Along the way, there are bound to be oversights leading to opportunities for pests to infest the hotel’s premises, but knowing is half the battle and mitigating any risk early on is paramount.

Poor food safety is a common way for pests to get a foothold, simply for the fact that all pests need food. It’s one of the more obvious vectors of an infestation, yet one that still causes problems for hotels all around the world.

Making food freely available on or near the premises, perhaps due to poor waste disposal, can attract pests. Pests attract more pests. To be proactive and prevent pests in hotels, staff must uphold food hygiene best practices at all times, including adequate storage, disposal and cleaning.

Another way is through flaws in the building. A regular building inspection as part of the overall pest control strategy will help hotels identify points of access that need to be rectified, or the configuration of equipment leading to a build-up of food, debris, mould, etc., or even the maintenance of the building structure, like pipes, roofing, and brickwork.  

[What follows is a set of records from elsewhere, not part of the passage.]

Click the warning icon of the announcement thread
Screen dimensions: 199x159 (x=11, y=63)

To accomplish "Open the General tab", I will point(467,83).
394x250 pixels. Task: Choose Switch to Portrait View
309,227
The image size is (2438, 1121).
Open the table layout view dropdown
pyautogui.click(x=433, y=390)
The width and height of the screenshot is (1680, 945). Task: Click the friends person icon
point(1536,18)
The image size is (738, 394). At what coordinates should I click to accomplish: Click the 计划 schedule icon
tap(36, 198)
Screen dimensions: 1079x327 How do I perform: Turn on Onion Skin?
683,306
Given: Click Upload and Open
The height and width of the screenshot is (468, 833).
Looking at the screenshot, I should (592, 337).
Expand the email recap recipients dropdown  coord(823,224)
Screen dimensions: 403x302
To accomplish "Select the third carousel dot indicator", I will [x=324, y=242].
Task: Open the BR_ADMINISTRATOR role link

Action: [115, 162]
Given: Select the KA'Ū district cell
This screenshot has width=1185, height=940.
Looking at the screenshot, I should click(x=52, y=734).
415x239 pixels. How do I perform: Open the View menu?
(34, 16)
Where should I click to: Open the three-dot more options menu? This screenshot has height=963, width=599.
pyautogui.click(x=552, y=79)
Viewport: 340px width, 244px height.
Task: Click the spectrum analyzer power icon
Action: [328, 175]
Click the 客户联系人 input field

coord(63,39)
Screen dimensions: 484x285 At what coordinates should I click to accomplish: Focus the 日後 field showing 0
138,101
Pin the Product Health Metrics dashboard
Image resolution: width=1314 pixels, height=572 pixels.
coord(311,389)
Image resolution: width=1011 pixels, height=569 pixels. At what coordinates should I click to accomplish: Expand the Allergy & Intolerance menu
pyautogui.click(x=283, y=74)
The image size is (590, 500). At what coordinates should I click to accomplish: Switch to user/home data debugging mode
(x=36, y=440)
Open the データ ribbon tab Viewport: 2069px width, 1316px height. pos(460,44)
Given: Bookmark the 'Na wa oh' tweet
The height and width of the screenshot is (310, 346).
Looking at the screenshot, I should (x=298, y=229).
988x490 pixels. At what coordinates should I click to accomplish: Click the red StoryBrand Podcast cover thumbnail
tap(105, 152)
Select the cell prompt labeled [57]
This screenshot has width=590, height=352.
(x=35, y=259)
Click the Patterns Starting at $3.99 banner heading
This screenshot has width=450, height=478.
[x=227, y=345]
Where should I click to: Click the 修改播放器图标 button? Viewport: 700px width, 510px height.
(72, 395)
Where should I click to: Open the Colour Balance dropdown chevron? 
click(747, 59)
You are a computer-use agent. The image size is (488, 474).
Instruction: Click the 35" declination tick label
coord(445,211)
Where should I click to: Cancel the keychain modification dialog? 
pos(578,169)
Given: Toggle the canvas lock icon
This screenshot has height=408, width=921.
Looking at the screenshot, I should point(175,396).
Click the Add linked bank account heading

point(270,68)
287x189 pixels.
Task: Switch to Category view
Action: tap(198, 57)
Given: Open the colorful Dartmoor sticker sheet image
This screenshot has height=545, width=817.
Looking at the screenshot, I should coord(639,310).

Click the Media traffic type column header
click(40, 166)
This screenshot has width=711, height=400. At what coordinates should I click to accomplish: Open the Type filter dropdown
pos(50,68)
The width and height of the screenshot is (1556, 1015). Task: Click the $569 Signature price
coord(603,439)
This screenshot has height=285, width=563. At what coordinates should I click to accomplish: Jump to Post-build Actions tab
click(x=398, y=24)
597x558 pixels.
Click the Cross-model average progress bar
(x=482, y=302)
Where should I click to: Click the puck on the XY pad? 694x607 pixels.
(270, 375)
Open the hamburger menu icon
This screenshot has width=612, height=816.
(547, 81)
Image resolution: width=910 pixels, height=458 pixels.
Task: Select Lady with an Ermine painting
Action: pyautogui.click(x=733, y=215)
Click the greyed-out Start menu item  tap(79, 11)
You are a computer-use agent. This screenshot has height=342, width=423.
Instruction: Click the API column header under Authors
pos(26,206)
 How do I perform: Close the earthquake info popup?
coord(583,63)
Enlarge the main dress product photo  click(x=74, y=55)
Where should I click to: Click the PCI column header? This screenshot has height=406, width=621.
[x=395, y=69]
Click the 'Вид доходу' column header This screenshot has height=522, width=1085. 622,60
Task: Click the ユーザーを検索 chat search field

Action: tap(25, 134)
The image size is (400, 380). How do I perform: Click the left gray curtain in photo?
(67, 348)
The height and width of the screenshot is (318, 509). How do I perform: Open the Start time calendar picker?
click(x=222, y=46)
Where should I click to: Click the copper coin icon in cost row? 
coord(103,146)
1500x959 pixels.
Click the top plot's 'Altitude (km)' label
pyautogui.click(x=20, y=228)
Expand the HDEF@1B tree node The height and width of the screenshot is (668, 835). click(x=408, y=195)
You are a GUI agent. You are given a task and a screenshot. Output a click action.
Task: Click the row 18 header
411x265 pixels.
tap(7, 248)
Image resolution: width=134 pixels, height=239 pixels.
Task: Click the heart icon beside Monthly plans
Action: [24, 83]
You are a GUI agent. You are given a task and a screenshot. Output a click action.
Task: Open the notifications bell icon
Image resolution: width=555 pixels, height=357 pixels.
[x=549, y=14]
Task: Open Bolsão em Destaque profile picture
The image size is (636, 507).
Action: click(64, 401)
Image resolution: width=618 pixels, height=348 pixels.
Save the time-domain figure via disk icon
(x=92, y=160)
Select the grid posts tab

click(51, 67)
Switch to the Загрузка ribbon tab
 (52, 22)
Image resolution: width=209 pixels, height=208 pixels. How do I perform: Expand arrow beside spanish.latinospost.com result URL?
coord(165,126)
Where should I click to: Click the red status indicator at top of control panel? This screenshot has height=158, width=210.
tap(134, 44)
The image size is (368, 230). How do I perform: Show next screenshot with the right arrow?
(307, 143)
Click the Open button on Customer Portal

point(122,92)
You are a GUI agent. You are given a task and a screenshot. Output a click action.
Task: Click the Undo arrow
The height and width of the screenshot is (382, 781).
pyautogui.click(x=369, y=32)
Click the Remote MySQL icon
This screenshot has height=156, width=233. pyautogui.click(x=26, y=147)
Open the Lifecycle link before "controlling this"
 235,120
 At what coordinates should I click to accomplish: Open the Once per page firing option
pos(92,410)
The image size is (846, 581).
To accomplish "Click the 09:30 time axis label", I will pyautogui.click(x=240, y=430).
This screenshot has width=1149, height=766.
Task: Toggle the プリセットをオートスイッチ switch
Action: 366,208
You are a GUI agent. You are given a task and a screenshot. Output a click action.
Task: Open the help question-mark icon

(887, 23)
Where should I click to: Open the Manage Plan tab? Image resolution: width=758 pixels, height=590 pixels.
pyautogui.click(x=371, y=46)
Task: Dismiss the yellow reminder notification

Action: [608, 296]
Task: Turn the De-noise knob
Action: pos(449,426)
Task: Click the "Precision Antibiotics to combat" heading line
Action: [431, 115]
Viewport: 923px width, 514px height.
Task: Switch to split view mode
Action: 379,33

Being aware of these key points – food safety, good hygiene, and building maintenance – and also making sure that staff are eagle-eyed and proactively checking for the early warning signs leading to pests, will go a long way to minimising the risk. 

2. Collect & analyse customer feedback

It is often the case that if there is an issue, your guests will be the first to tell you. As customers, we expect a certain standard when we hand over our hard-earned money for a stay in a hotel.

According to Statista, 52% of internet users aged between 25-34 have posted reviews online, and the number is growing along with the ubiquity of online reviewing platforms like TripAdvisor and Google Reviews.

While it’s true the majority of guest feedback is altruistic, serving to give others information about a service or facility whether good or bad, some feedback left by guests could offer useful clues for perceptive facilities managers. 

Therefore, collecting feedback is an important part of pest control, though it would be ill-advised to specifically ask if the guest had spotted a rodent roaming the halls or bedbugs on their pillow! 

Instead, hotels should simply pay attention to tell-tale signs mentioned in the reviews and feedback, like broken equipment, poorly maintained surfaces and structures, or obtrusive smells.

This sort of insight could prove to be crucial for early intervention.

3. Use an accredited pest control service

Before engaging a pest inspector, hotels will want to be certain that their reports will be comprehensive.

Asking things like “what areas of the property does the inspection cover?” or “what does the report include?”, will help facilities managers identify gaps in the inspection and reporting, or spot opportunities for the insights of in-house staff and other gathered evidence to feed into the inspection.

The pest inspectors will look for a range of issues, like cracks in walls, poor ventilation, potential plumbing issues, among other things. They will also inspect the walls, roof, and external structures, overhanging trees or foliage, and check for any previous pest infestations.

Facilities managers should attend the inspection as it’s a great way to learn more about the premises or get advice from an expert. At the end of the day, the most important part is finding a building and pest inspector who is thorough, accredited and reputable.

4. Implement a pest management policy and use technology

Last but not least, one of the most important ways a hotel can minimise the risk of pest infestations is to establish and implement a solid pest management policy enabled by technology.

Integrated pest management, as it’s more commonly known, seeks to embed fundamental principles of proactive pest control, using technology as a way to make things more efficient and seamless. 

The idea behind integrated pest management is not exclusive to the hospitality sector or hotels, it is used across a range of industries. One consistent thing, however, is that it places priority on prevention wherever it is used.

Coupled with technology like Property Inspect’s end-to-end platform, integrated pest management becomes a well-rounded, efficient and empowering solution to a widespread problem, enabling facilities managers to monitor pests in real-time, collect thorough data and evidence, and report their findings all in one centralised tool.